View record and artist detailsRecord and Artist Details
Composer or Director: Philip Glass
Genre:
Orchestral
Label: Orange Mountain Music
Magazine Review Date: 01/2015
Media Format: CD or Download
Media Runtime: 44
Mastering:
DDD
Catalogue Number: OMM0096
Tracks:
Composition | Artist Credit |
---|---|
Symphony No 4, 'Heroes' |
Philip Glass, Composer
Basel Symphony Orchestra Dennis Russell Davies, Conductor Philip Glass, Composer |
Author: Pwyll ap Siôn
In fact, the work’s main source of influence could hardly be further removed from the symphonic tradition. As its title suggests, Heroes is based on David Bowie’s album of the same name – the second of his so-called Berlin trilogy. Bowie’s first Berlin album furnished materials for Glass’s Symphony No 1 (Low) but the composer’s approach is different here. Rather than incorporating wholesale sections, Glass instead takes small fragments of ideas from a number of Bowie and Eno tracks and weaves them into the symphonic fabric.

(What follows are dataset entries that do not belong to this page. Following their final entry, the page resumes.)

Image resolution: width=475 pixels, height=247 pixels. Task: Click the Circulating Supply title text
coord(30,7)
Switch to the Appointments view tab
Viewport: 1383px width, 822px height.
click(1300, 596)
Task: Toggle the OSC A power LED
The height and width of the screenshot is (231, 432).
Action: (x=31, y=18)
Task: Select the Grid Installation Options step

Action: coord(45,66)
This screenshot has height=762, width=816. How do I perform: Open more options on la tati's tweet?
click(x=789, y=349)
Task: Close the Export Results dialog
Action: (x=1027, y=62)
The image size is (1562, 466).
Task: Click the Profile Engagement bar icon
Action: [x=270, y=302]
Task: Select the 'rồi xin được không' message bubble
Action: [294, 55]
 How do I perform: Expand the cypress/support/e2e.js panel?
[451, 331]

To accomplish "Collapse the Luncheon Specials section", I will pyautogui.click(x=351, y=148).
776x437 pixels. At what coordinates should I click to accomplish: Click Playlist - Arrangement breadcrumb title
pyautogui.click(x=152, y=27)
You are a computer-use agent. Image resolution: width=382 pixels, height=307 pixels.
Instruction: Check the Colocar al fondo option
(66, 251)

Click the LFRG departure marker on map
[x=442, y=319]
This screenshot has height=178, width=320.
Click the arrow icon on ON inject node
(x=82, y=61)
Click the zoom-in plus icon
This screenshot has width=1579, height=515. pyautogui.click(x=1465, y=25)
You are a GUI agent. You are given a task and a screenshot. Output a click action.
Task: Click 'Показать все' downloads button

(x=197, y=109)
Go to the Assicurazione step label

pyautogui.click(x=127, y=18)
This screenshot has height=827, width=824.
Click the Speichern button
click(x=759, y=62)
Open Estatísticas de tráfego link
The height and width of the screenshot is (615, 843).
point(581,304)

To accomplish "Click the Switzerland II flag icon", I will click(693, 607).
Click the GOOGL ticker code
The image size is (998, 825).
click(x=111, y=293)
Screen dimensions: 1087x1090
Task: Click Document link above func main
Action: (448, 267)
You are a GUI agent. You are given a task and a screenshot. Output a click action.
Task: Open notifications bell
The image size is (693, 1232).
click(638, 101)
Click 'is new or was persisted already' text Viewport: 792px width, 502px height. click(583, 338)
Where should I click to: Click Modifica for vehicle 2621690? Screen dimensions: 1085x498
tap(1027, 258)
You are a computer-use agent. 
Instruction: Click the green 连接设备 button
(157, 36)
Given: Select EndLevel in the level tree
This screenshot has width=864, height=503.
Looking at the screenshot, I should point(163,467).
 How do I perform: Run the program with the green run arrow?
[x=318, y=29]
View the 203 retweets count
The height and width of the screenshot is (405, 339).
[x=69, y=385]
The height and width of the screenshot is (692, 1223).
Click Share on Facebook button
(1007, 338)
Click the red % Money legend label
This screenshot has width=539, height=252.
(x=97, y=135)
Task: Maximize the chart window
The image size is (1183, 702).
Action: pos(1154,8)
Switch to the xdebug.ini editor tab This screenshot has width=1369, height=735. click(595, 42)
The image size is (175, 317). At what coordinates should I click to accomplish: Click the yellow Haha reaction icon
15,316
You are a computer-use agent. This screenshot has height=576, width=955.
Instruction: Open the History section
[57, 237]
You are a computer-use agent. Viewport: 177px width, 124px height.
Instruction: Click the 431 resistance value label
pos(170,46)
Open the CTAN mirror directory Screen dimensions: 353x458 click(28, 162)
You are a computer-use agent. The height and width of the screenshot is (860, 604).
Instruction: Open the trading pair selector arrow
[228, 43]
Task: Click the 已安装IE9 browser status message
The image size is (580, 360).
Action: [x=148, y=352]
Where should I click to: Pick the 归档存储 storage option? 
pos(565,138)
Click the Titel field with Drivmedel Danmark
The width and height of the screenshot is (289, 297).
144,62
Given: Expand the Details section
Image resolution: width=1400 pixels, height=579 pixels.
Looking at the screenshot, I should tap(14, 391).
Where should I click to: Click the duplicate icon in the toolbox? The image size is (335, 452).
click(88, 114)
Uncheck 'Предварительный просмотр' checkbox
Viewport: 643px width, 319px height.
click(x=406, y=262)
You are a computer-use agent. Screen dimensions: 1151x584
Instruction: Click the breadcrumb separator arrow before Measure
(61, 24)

For example, the Phrygian scale patterns and main melody of the second movement (‘Abdulmajid’) are taken from an instrumental track of the same name (which did not even appear on the original album). In the third movement, Glass starts off by quoting the
portentous chromatic descending four-note figure heard at the beginning of ‘Sense of doubt’ but the music soon follows its own course. Indeed, the more open-ended, fluid and less rigid formal designs of the three instrumental tracks heard on ‘Heroes’ are used to best effect in this symphony.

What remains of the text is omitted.